▶ **Exercise**
Leave out all pictures while repeating the records exactly and completely.

(Dataset entries)
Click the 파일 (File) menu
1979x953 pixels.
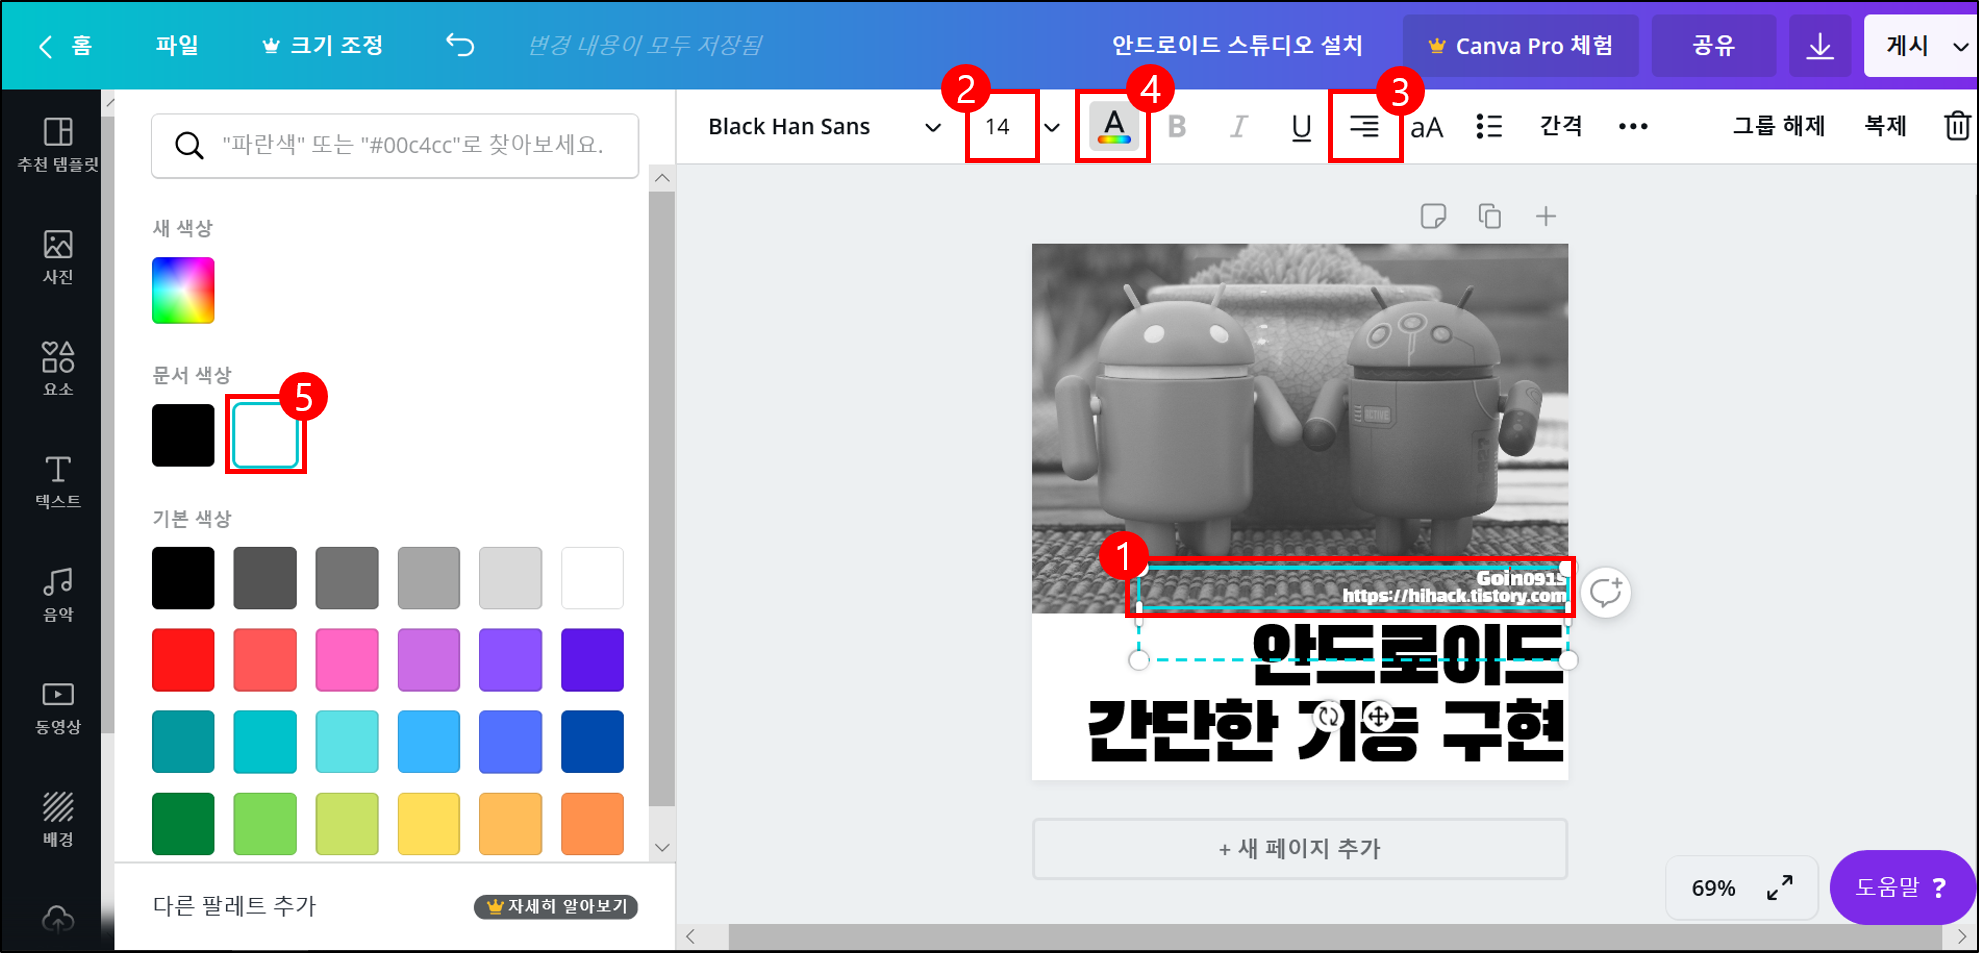178,45
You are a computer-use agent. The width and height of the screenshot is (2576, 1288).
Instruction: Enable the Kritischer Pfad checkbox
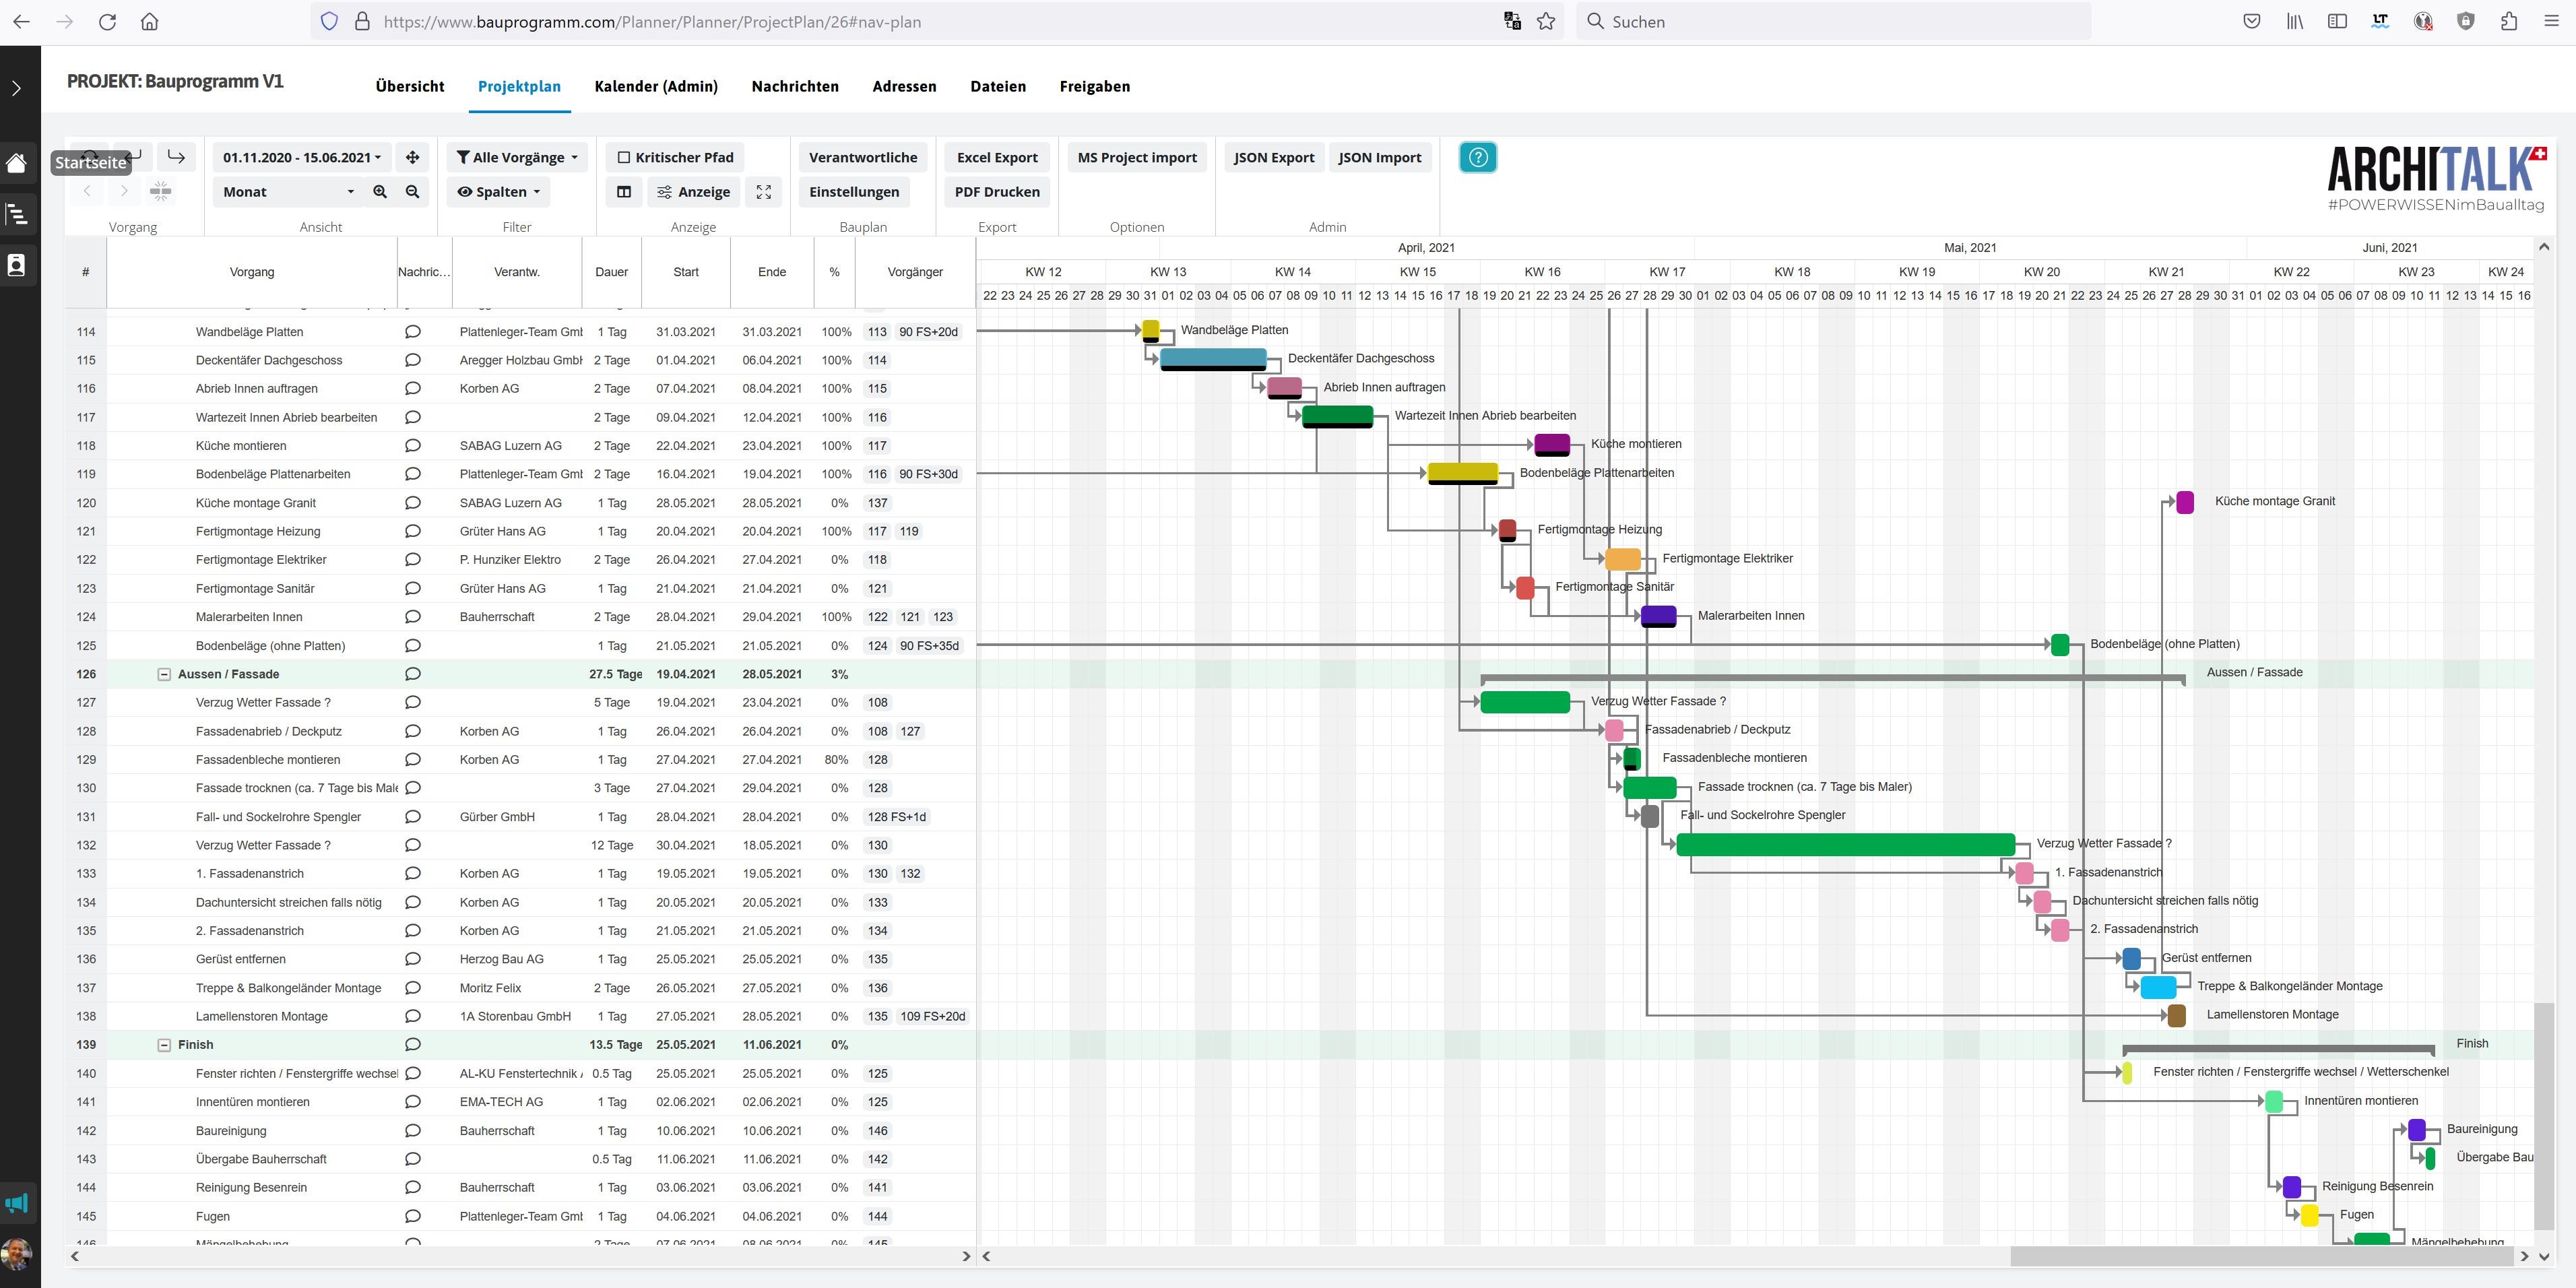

▶ **Exercise answer**
Click the 파일 (File) menu
1979x953 pixels.
178,45
You are a computer-use agent. The width and height of the screenshot is (2576, 1288).
Instruction: Enable the Kritischer Pfad checkbox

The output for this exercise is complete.